:: Aim of the exercise ::
Exercise in exact copying: restate word for word only the lines below from the one containing "Open the settings gear icon" through the one containing "This screenshot has width=1372, height=892.", omitting any pictures.

════

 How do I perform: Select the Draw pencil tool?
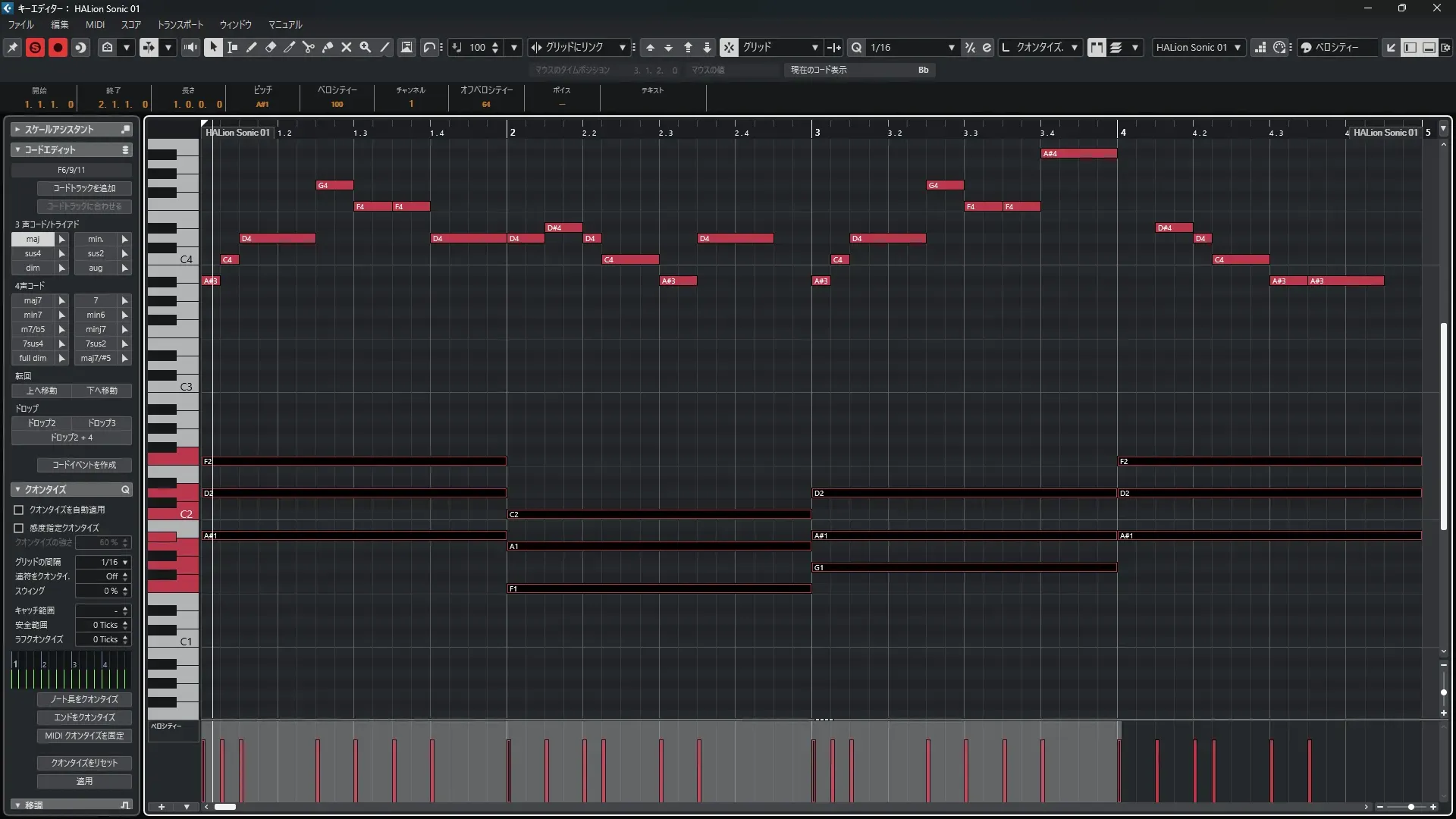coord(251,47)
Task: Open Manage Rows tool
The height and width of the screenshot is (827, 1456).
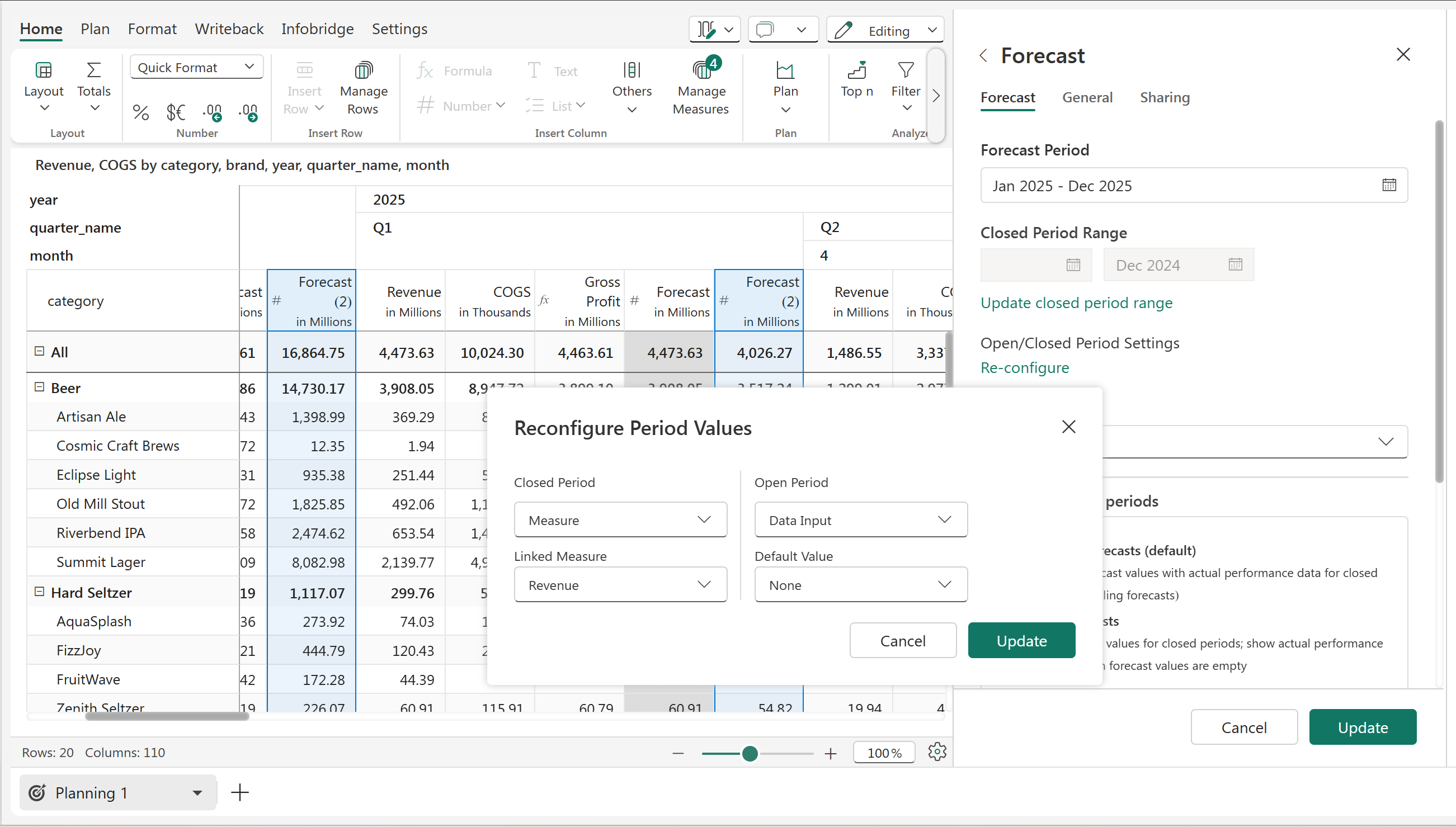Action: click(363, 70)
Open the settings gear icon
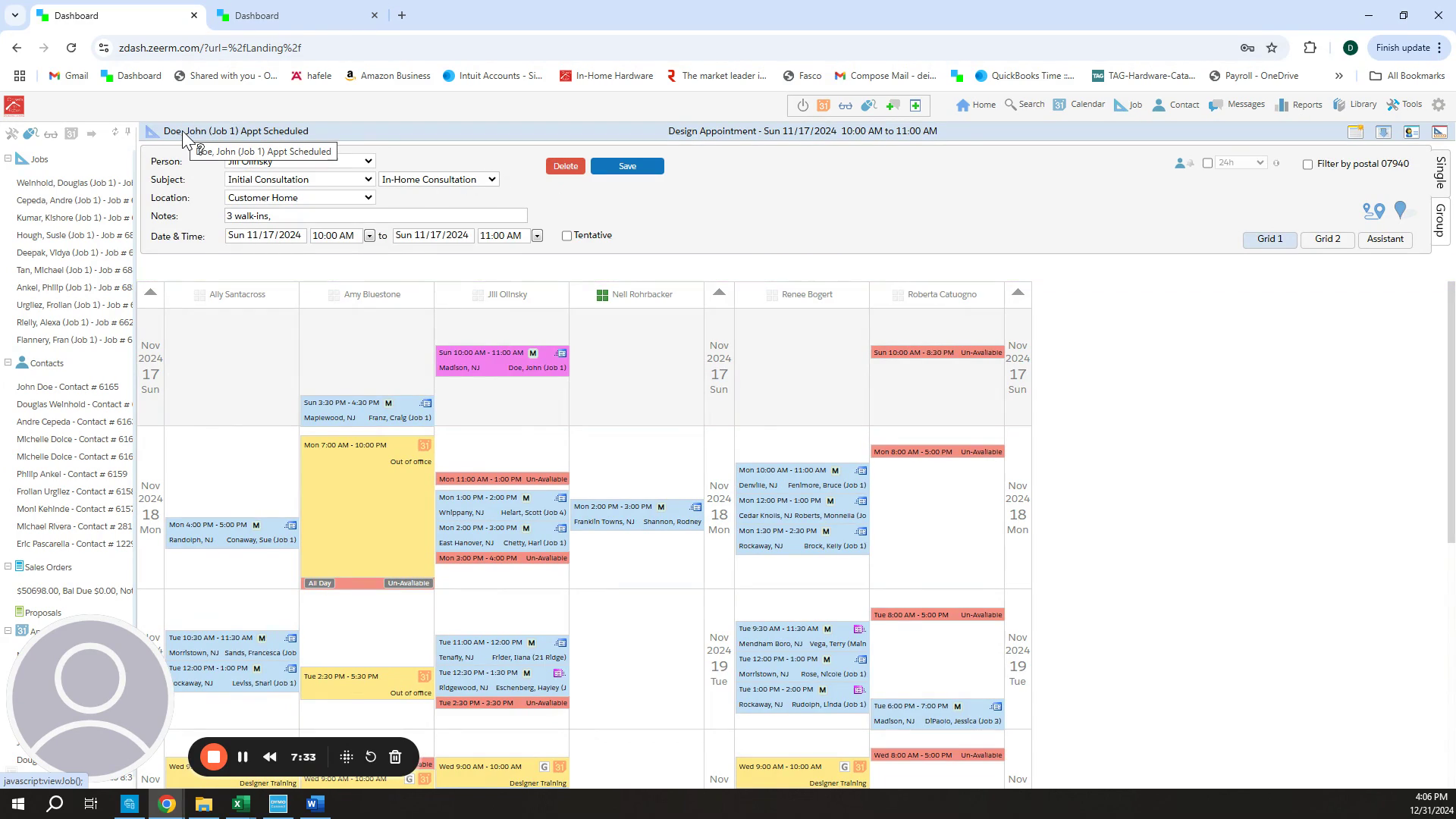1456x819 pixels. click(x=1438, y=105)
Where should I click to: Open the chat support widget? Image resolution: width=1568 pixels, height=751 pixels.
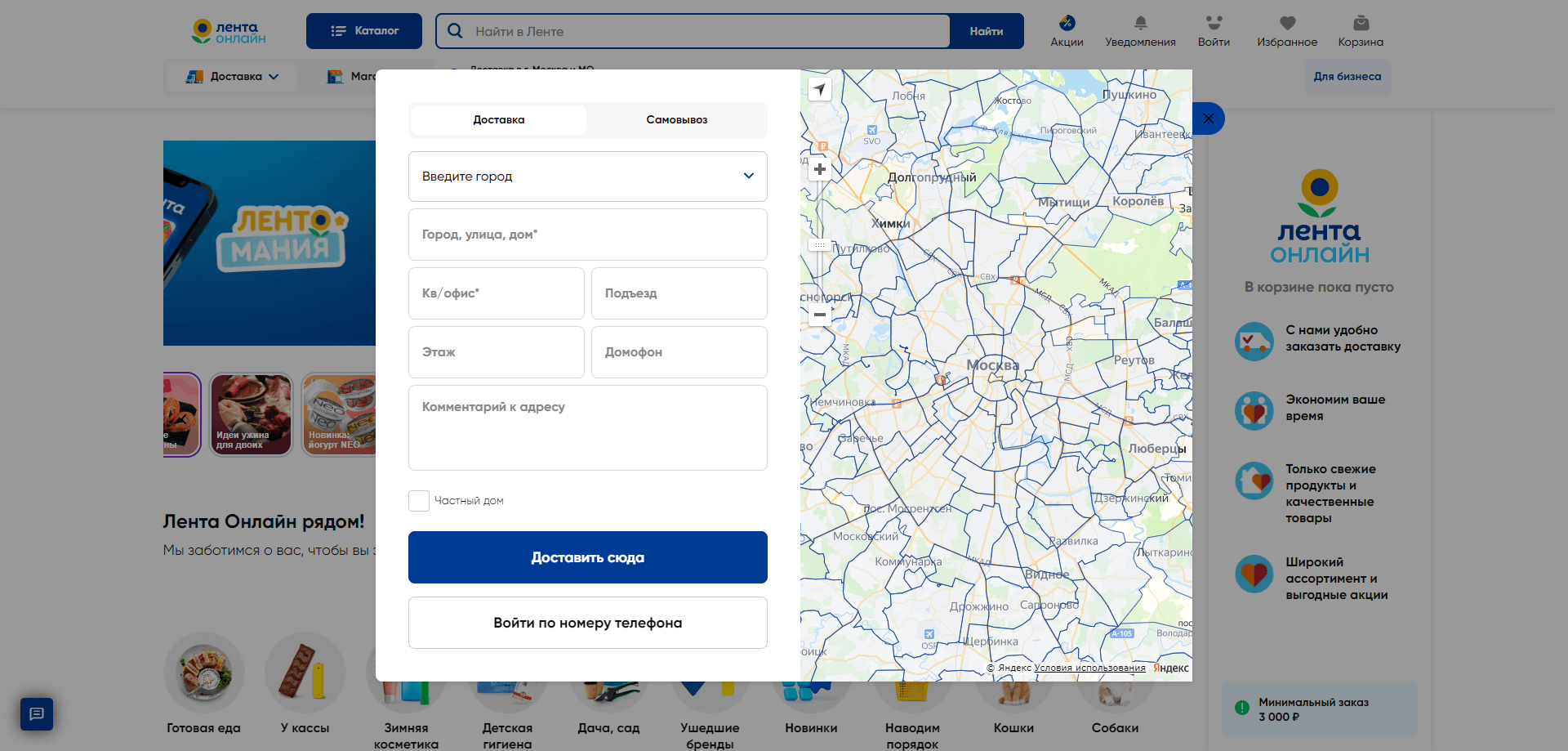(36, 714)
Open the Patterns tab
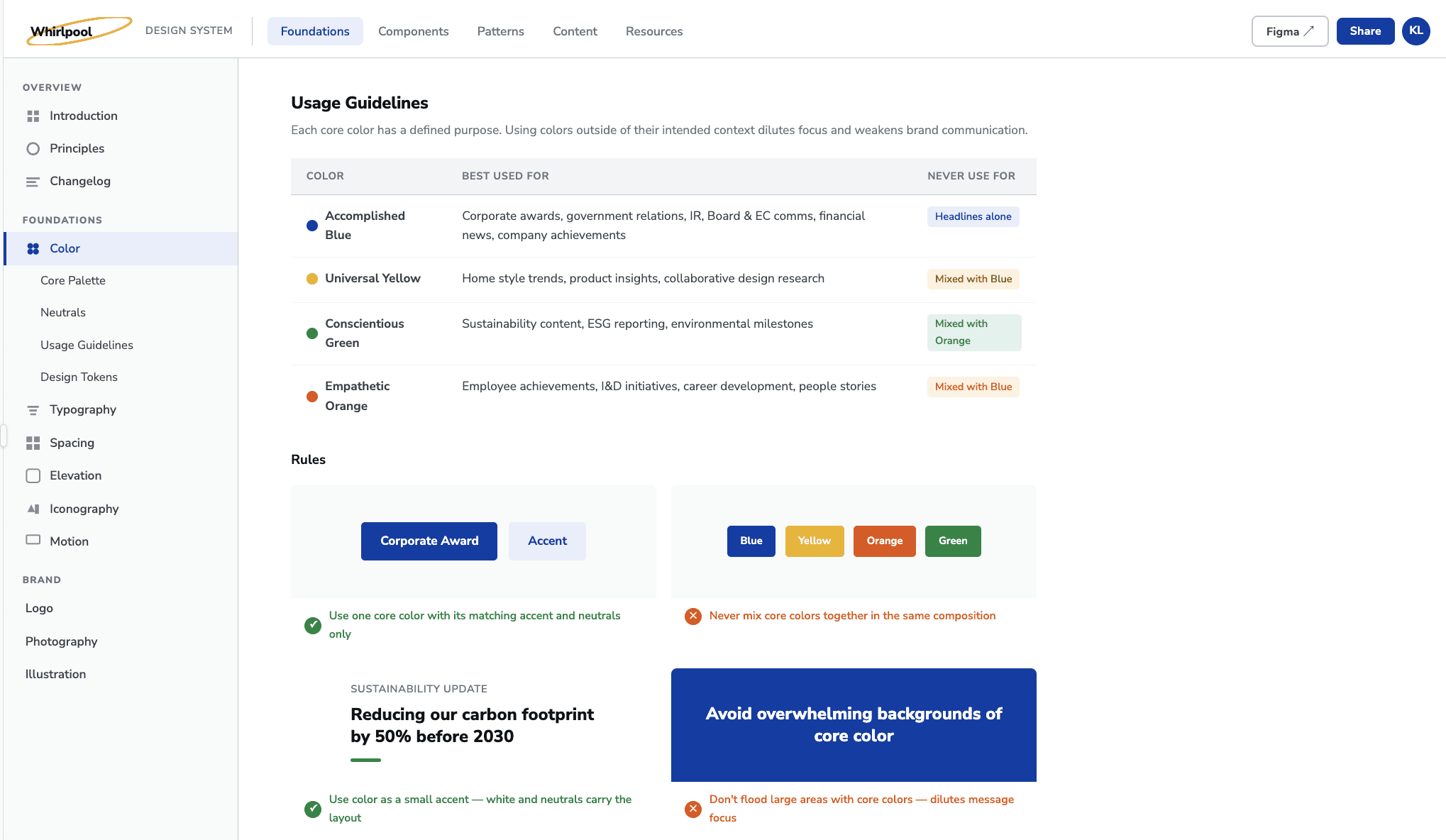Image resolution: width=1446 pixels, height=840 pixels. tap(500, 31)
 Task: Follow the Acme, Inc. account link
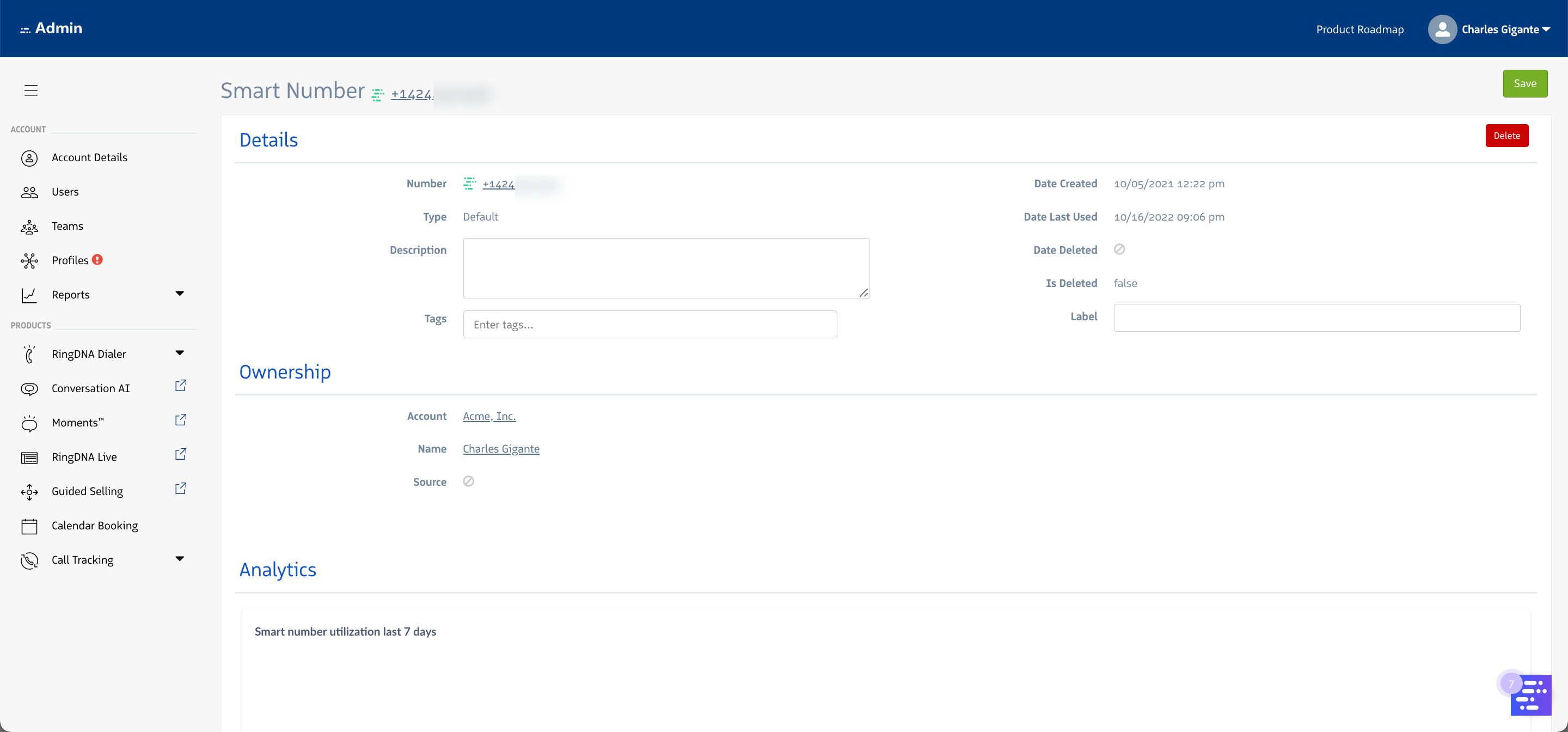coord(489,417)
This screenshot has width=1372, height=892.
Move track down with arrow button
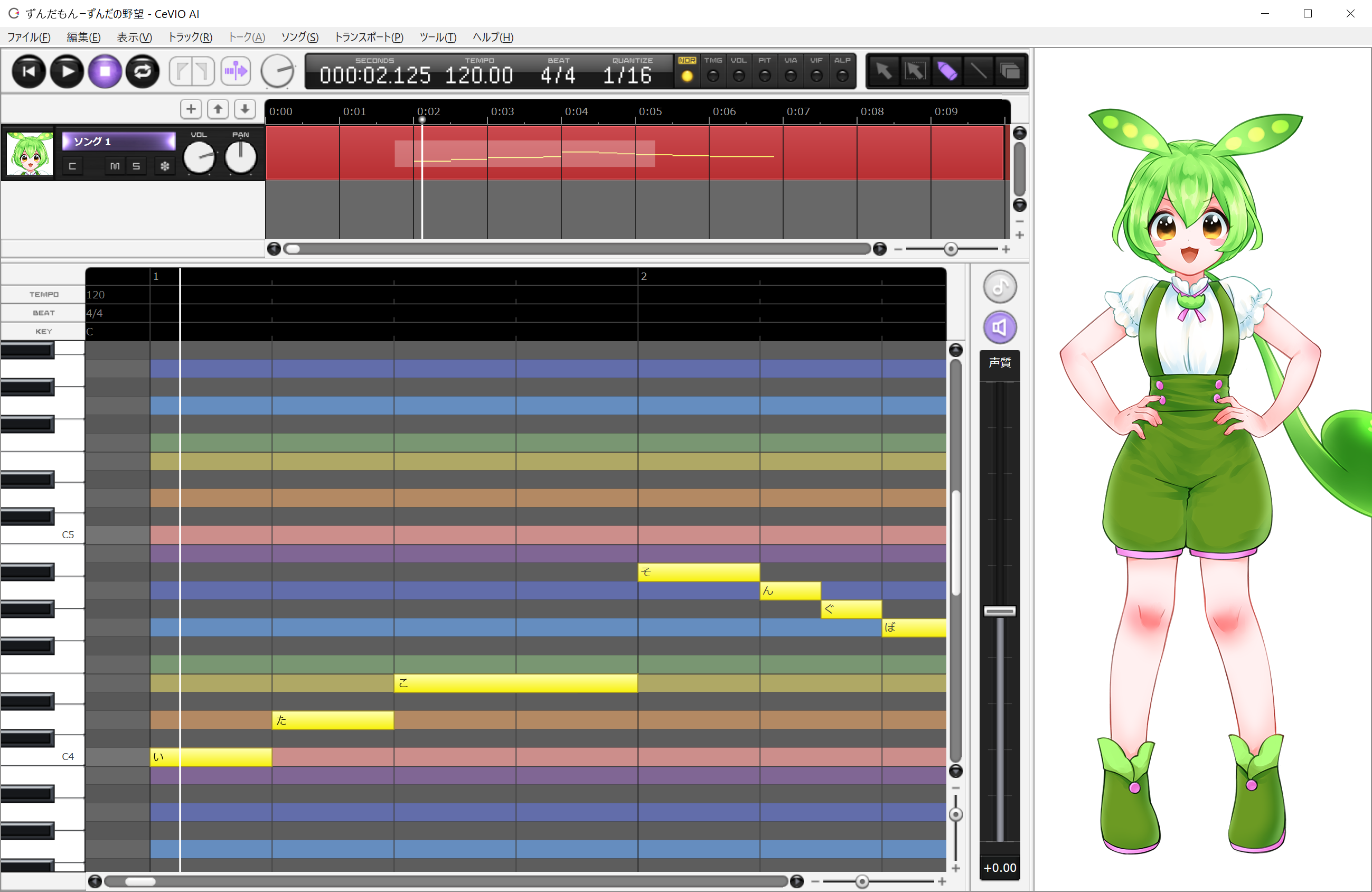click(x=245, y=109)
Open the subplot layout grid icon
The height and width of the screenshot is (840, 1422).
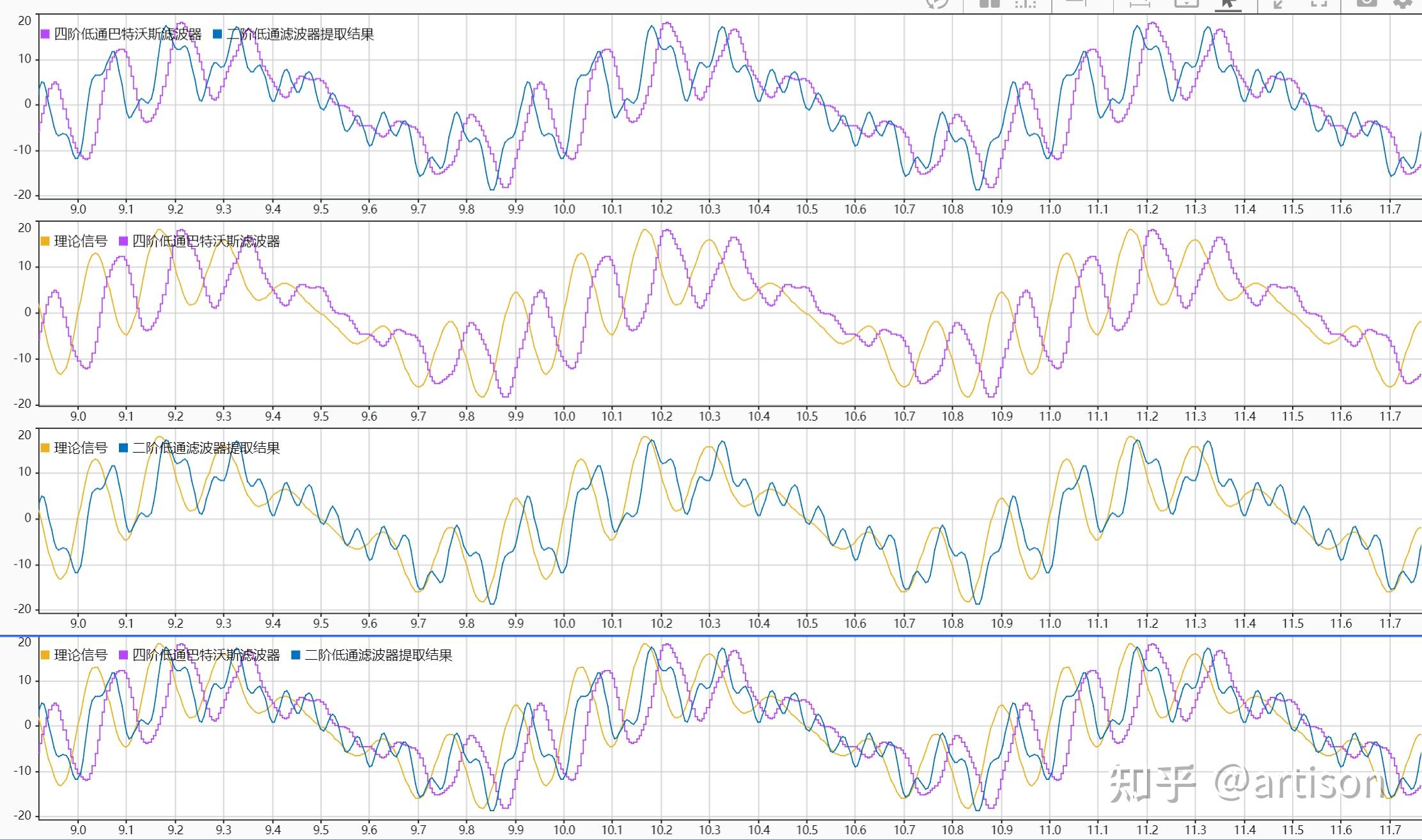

════

:: Solved exercise ::
Open the settings gear icon
1456x819 pixels. click(x=1438, y=105)
Where should I click to: Open the chat support widget? Image resolution: width=1568 pixels, height=751 pixels.
(36, 714)
Open the Patterns tab
Image resolution: width=1446 pixels, height=840 pixels. tap(500, 31)
 Task: Follow the Acme, Inc. account link
coord(489,417)
This screenshot has width=1372, height=892.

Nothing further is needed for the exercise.